Observation data Epoch J2000.0 Equinox ICRS
- Constellation: Monoceros
- Right ascension: 06^{h} 54^{m} 58.91715^{s}
- Declination: −02° 48′ 12.9229″
- Apparent magnitude (V): 6.017

Characteristics
- Evolutionary stage: red giant branch
- Spectral type: K1III
- B−V color index: 1.095
- J−H color index: 0.650
- J−K color index: 0.715

Astrometry
- Radial velocity (R_{v}): 19.5 ± 2.0 km/s
- Proper motion (μ): RA: −5.225 mas/yr Dec.: −1.372 mas/yr
- Parallax (π): 3.6718±0.0303 mas
- Distance: 888 ± 7 ly (272 ± 2 pc)

Details
- Mass: 5.6±1.7 M_{☉}
- Radius: 35.76±5.31 R_{☉}
- Luminosity: 517.8±17.5 L_{☉}
- Surface gravity (log g): 1.85±0.26 cgs
- Temperature: 4730±95 K
- Metallicity [Fe/H]: −0.02±0.13 dex
- Rotational velocity (v sin i): 10±2 km/s
- Age: 165+20 −15 Myr
- Other designations: BD−02°1827, GC 9070, HD 50890, HIP 33243, HR 2582, SAO 133890, PPM 189689, TIC 282893379, TYC 4805-3804-1, GCRV 4527, GSC 04805-03804, IRAS 06524-0244, 2MASS J06545892-0248129

Database references
- SIMBAD: data

= HD 50890 =

Red giant

HD 50890 is an orange-hued star in the constellation of Monoceros.
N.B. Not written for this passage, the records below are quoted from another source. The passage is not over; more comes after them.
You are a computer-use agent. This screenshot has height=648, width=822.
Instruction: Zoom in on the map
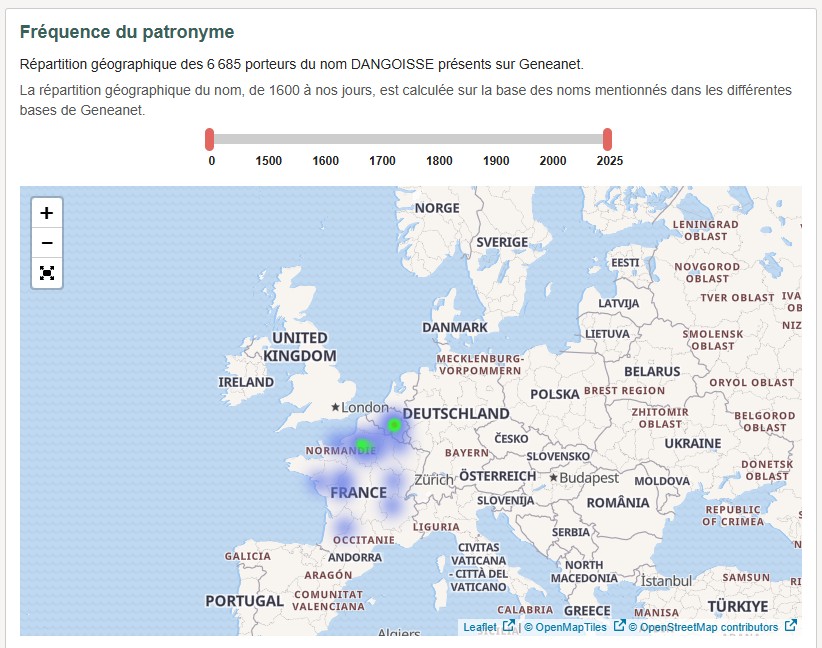point(46,211)
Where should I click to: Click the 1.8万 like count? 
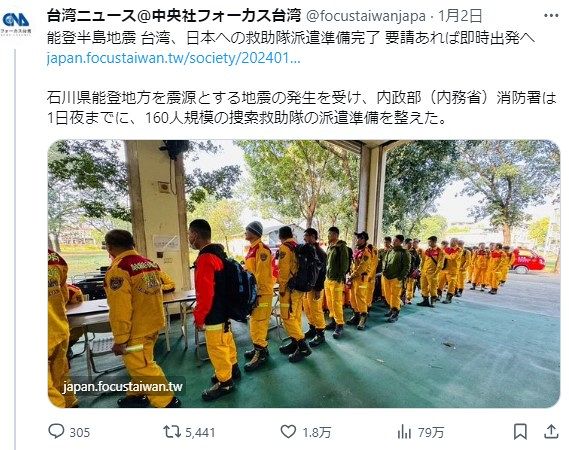click(317, 433)
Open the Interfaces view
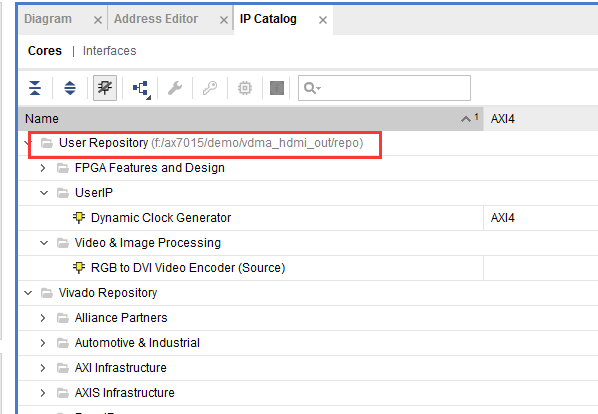 [x=109, y=51]

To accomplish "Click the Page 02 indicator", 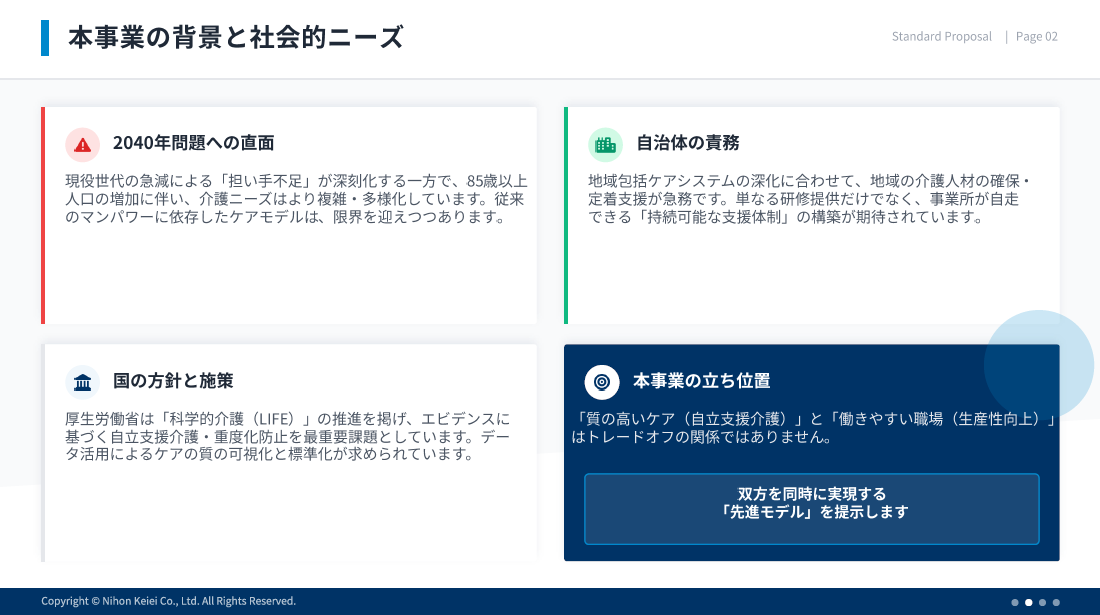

With an apparent magnitude of 6.017, it is faintly visible to the naked eye under dark skies. As such, it is listed in the Bright Star Catalogue as HR 2582. It is located at a distance of 888 ly according to Gaia DR3 parallax measurements, and is receding away from the Solar System at a heliocentric radial velocity of 19.5 km/s.

==Physical properties==
This is an aging red giant whose spectral energy distribution best matches a spectral type of K1III, albeit previous studies gave it slightly differing types of G6III or K2III. It is about 5.6 times as massive as the Sun; these massive stars quickly pass through their final stages of evolution, thus only a few of them can be observed as red giants, making HD 50890 a rare such instance. The star has expanded to a radius of 35.76±5.31 Solar radius and radiates 518 times the luminosity of the Sun from its inflated photosphere at an effective temperature of 4730 K. It rotates at a projected velocity of 10±2 km/s, unusually fast for a giant star. It has an age estimate of 165±20 million years, at which several evolutionary stages are possible: it could be burning hydrogen in a shell around the core, which would imply an age of ~157 Myr; alternatively, it may be fusing helium at its core, placing the age at ~163 or ~180 Myr. The star exhibits solar-like oscillations at a frequency between 10 and 20 μHz.